▸ The request:
Could you put every line of the material below into a Markdown table with the columns Row and Line, giving each line a row number and skipping blank lines? Leave the pictures out.

--- START OF Data for the task ---

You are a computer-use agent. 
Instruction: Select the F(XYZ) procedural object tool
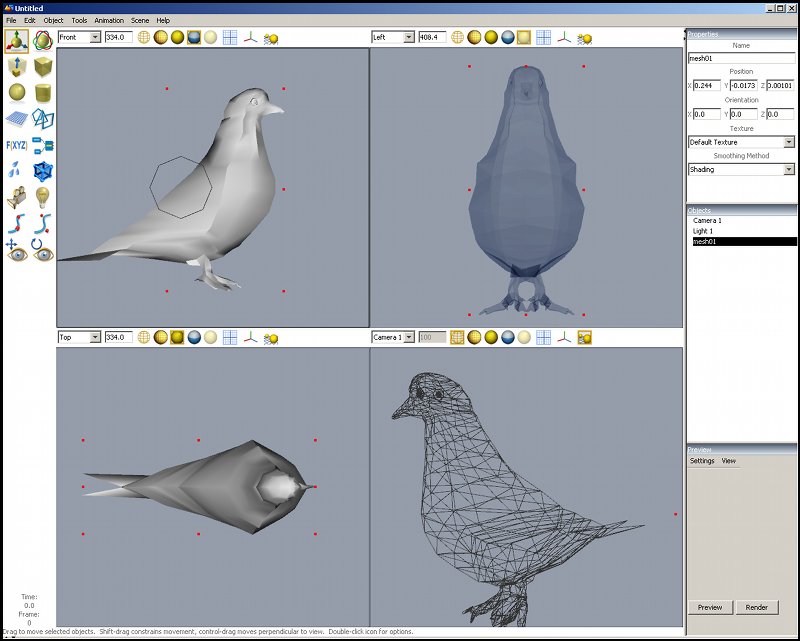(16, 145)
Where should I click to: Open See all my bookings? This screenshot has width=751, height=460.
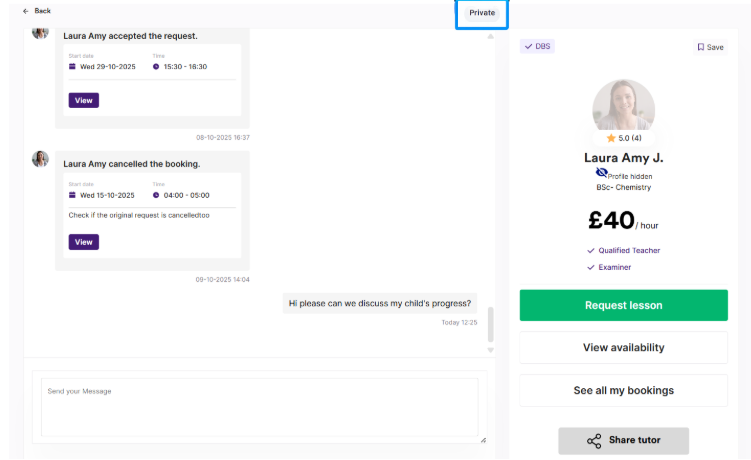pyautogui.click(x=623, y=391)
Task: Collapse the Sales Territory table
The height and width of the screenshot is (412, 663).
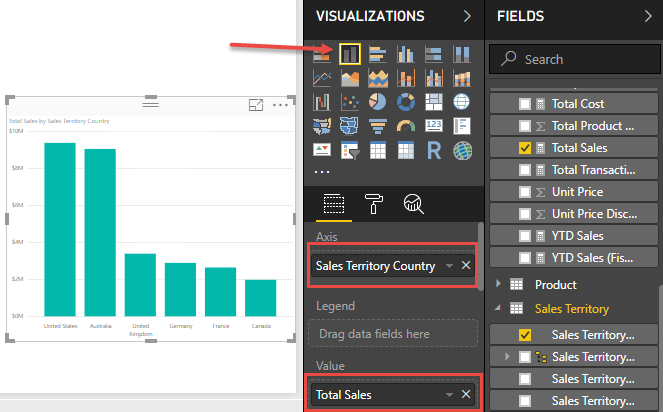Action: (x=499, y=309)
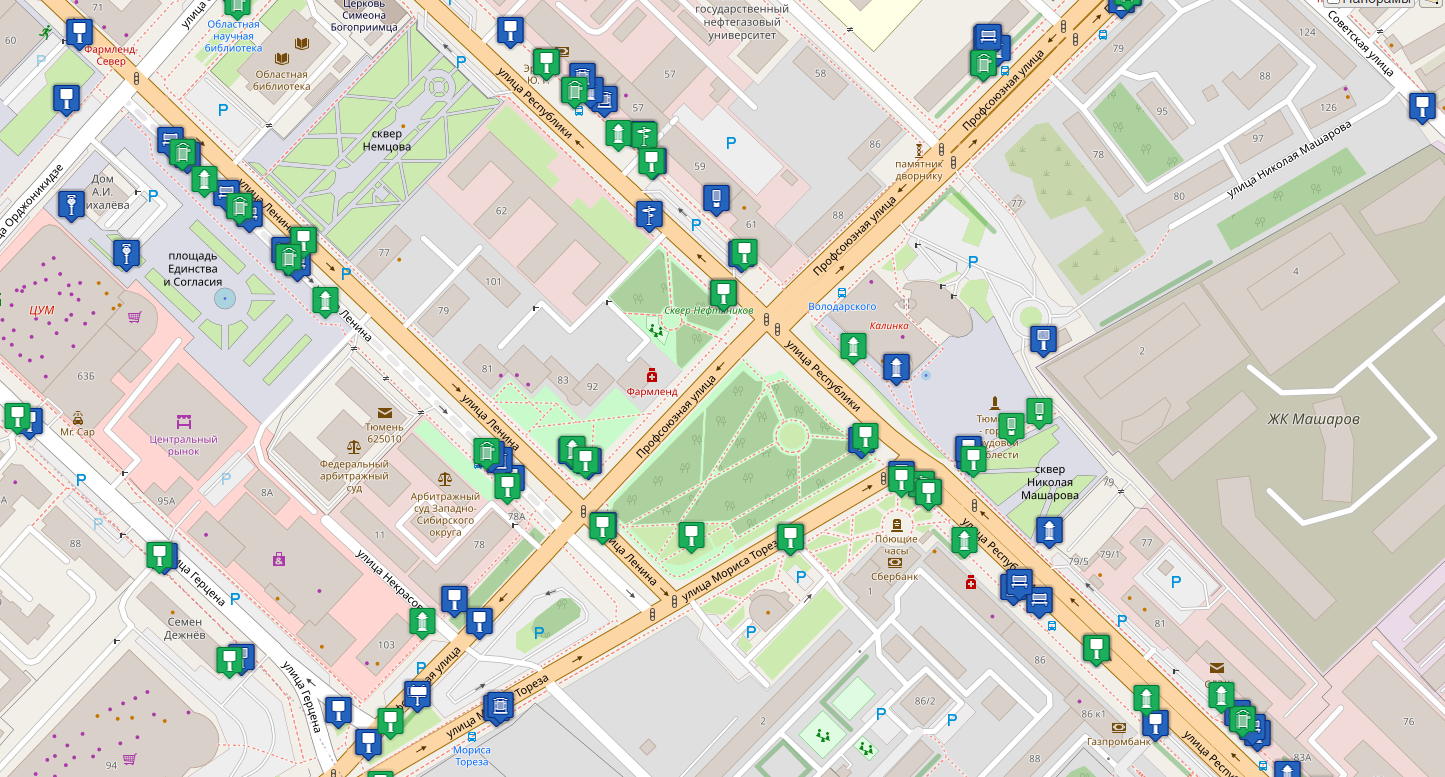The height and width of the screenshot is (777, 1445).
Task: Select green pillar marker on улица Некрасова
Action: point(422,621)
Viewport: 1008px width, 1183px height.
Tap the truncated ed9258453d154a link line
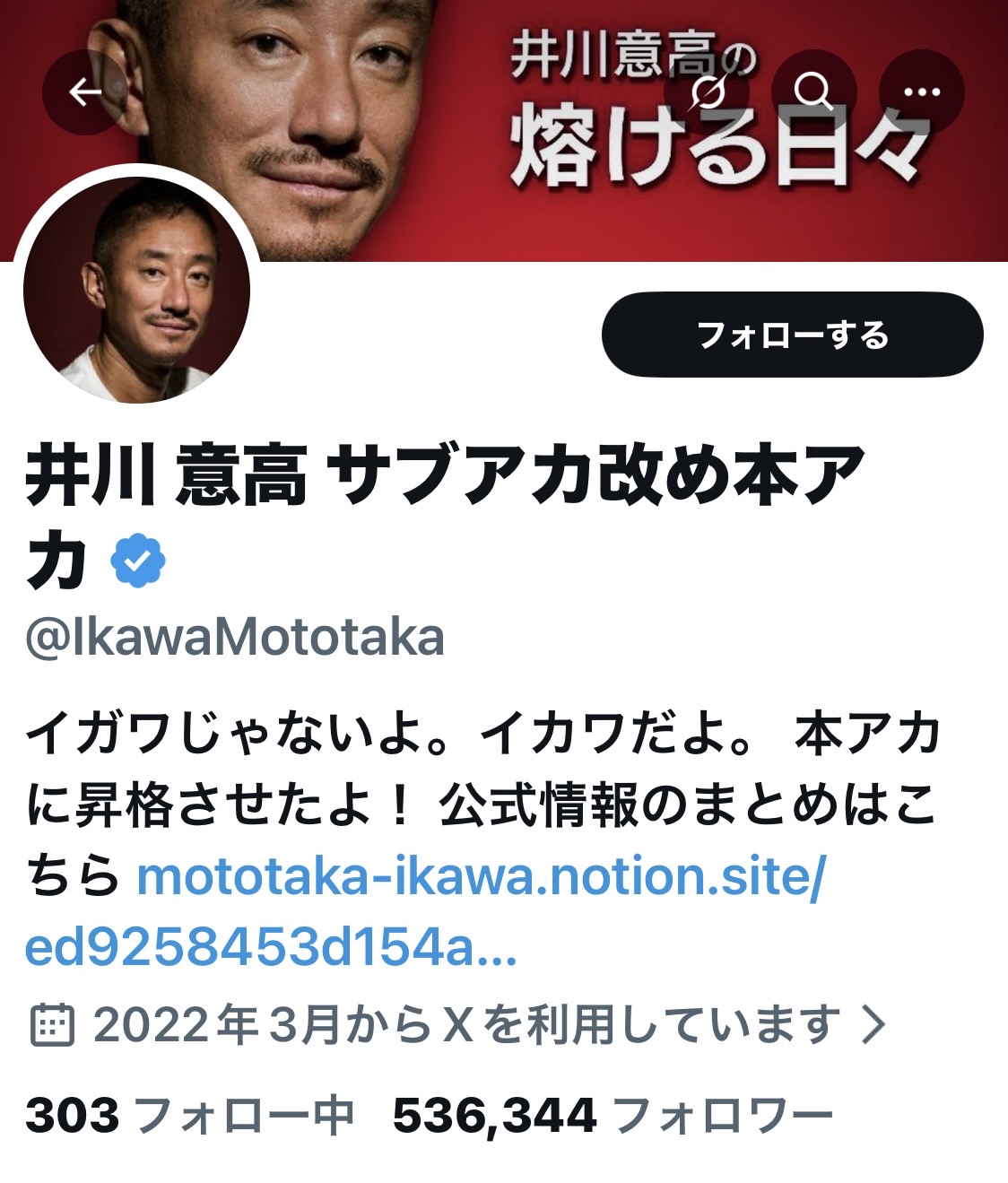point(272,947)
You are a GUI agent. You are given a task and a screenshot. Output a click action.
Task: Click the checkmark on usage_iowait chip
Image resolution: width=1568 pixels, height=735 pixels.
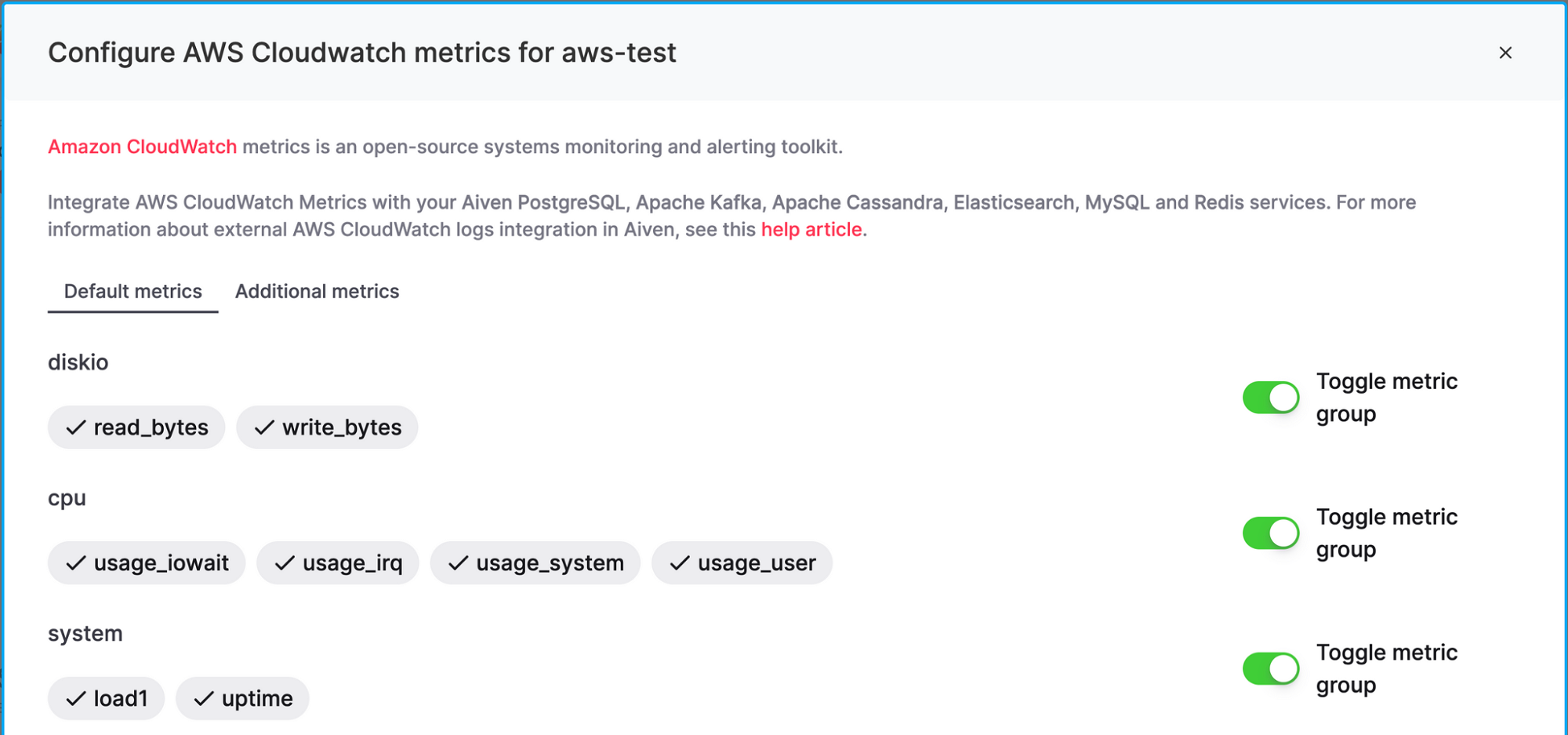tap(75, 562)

--- END OF Data for the task ---

▸ Exercise result:
| Row | Line |
|---|---|
| 1 | You are a computer-use agent.  |
| 2 | Instruction: Select the F(XYZ) procedural object tool |
| 3 | (16, 145) |
| 4 | Where should I click to: Open See all my bookings? This screenshot has width=751, height=460. |
| 5 | pyautogui.click(x=623, y=391) |
| 6 | Task: Collapse the Sales Territory table |
| 7 | The height and width of the screenshot is (412, 663). |
| 8 | Action: (x=499, y=309) |
| 9 | The height and width of the screenshot is (777, 1445). |
| 10 | Task: Select green pillar marker on улица Некрасова |
| 11 | Action: point(422,621) |
| 12 | Viewport: 1008px width, 1183px height. |
| 13 | Tap the truncated ed9258453d154a link line |
| 14 | point(272,947) |
| 15 | You are a GUI agent. You are given a task and a screenshot. Output a click action. |
| 16 | Task: Click the checkmark on usage_iowait chip |
| 17 | Image resolution: width=1568 pixels, height=735 pixels. |
| 18 | tap(75, 562) |